= 2008 Karnataka-Tamil Nadu alcohol poisonings =

2008 poisoning incident in India

The 2008 Karnataka-Tamil Nadu alcohol poisonings was an incident in the southern Indian states of Karnataka and Tamil Nadu in May 2008 in which 180 people reportedly died after consuming illicit liquor. This incident is considered to be the worst methanol poisoning in the country since at least 2000.

== Incident ==
On 18 May 2008, some people from the Bangalore Urban, Bangalore Rural and Kolar district in the state of Karnataka and neighbouring Krishnagiri district in the state of Tamil Nadu, consumed moonshine (illicit liquor) made with camphor and tobacco. This drink contained toxic methyl alcohol, which initially caused the death of 156 people. Of these, 56 were in urban Bangalore, 27 were in rural Bangalore, 32 were in Kolar, and 41 were in Krishnagiri. Several people were hospitalised complaining of stomach pain and vomiting. A small number lost their eyesight. The death toll later rose to 180 as hospitalised victims died.
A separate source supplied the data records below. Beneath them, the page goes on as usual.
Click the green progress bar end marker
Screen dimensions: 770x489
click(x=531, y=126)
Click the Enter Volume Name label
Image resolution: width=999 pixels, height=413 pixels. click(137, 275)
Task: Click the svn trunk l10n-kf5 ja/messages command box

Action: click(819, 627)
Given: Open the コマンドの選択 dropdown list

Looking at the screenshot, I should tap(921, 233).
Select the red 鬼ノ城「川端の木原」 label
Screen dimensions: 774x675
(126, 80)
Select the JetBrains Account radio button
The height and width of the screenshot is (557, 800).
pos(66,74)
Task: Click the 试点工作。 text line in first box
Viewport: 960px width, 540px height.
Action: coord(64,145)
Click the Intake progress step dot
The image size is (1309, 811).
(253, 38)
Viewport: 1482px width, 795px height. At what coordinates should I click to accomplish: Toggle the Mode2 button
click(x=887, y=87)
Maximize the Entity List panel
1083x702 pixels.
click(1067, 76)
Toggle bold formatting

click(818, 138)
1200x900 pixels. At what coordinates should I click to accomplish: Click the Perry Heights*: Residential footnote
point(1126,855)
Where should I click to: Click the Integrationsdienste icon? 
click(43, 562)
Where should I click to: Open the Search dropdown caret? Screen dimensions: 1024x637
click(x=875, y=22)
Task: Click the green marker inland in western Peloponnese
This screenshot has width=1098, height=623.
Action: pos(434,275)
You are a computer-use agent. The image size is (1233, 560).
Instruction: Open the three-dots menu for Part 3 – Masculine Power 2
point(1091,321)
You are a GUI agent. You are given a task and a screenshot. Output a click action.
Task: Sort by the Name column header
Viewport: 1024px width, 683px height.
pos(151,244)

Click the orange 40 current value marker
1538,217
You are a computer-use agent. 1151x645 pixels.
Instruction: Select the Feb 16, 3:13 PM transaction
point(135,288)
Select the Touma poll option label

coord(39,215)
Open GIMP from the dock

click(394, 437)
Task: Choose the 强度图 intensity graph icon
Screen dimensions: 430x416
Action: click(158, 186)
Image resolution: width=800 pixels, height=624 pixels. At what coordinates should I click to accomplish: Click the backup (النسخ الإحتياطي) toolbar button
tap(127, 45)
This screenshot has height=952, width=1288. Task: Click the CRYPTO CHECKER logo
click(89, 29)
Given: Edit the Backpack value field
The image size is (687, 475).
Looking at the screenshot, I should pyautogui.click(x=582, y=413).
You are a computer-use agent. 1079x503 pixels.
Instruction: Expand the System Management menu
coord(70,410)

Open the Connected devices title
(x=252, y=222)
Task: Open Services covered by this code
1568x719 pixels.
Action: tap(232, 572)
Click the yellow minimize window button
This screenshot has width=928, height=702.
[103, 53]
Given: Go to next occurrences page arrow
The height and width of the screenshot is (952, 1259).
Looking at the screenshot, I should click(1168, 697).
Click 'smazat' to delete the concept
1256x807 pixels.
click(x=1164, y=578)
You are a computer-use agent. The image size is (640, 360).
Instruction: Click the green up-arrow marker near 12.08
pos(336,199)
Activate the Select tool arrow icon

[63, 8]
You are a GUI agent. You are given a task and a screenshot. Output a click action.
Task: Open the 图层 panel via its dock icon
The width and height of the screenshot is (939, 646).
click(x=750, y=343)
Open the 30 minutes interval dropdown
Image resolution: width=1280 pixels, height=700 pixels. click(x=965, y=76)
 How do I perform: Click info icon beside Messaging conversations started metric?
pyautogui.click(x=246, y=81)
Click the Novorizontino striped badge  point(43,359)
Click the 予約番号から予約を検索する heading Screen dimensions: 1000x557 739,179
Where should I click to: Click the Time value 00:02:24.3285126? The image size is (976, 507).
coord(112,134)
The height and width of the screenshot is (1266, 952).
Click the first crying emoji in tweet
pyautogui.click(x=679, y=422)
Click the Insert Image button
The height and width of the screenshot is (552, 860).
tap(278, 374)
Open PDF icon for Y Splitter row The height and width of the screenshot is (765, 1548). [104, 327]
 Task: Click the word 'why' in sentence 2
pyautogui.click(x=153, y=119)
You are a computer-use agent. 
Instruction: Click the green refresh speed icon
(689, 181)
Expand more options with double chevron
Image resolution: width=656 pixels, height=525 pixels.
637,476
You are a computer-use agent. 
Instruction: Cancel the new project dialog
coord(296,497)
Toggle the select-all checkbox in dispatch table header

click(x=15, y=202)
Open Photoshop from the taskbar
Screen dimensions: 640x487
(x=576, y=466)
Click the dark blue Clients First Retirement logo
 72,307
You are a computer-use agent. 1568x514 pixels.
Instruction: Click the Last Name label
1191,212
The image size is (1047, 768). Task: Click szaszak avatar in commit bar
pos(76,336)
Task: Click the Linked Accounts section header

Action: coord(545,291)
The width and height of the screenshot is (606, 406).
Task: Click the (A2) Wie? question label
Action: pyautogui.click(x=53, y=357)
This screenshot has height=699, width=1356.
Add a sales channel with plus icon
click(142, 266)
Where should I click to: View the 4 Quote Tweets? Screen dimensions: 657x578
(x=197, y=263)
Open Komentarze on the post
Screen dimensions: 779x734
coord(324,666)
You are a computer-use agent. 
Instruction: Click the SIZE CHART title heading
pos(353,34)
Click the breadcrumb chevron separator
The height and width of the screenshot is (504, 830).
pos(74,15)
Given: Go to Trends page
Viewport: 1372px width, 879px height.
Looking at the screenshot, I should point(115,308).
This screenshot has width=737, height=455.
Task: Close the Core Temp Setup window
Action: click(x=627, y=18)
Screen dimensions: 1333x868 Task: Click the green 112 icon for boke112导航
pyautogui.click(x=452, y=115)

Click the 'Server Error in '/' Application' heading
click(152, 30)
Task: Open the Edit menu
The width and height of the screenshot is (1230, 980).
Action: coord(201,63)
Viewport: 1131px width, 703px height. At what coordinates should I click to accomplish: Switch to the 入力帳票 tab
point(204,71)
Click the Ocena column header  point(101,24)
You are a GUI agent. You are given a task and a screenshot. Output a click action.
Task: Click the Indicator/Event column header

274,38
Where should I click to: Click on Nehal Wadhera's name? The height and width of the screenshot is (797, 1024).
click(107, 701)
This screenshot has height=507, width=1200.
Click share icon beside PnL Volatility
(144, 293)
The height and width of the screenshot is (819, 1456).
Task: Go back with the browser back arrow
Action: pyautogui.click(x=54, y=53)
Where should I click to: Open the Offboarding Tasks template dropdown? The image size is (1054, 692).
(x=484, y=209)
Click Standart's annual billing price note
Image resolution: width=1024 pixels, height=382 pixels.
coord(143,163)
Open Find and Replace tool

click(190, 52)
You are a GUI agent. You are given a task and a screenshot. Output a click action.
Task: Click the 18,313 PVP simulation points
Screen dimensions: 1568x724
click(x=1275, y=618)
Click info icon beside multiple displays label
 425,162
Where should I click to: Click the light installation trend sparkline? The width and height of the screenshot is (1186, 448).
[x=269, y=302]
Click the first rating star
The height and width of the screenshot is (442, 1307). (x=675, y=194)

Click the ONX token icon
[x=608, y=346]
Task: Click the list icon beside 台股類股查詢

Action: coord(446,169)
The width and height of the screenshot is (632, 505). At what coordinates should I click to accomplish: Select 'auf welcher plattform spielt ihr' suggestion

Poor people prefer illicit liquor as it is cheaper than Indian Made Foreign Liquor, which was the main reason for the incident.

== Aftermath ==
Police arrested 52 people for producing and supplying the poisonous liquor. After the tragedy, the governments of Karnataka and Tamil Nadu started an awareness campaign to encourage people not to consume illicit liquor. In Karnataka, the opposition party blamed the then-ruling coalition for the tragedy and stated that decision to ban arrack was the reason for the incident. In Tamil Nadu, some political parties demanded reintroduction of prohibition in the state. The Tamil Nadu government suspended 21 policemen for the incident. Bangalore police arrested a kingpin of the illicit liquor network, but the prime supplier committed suicide.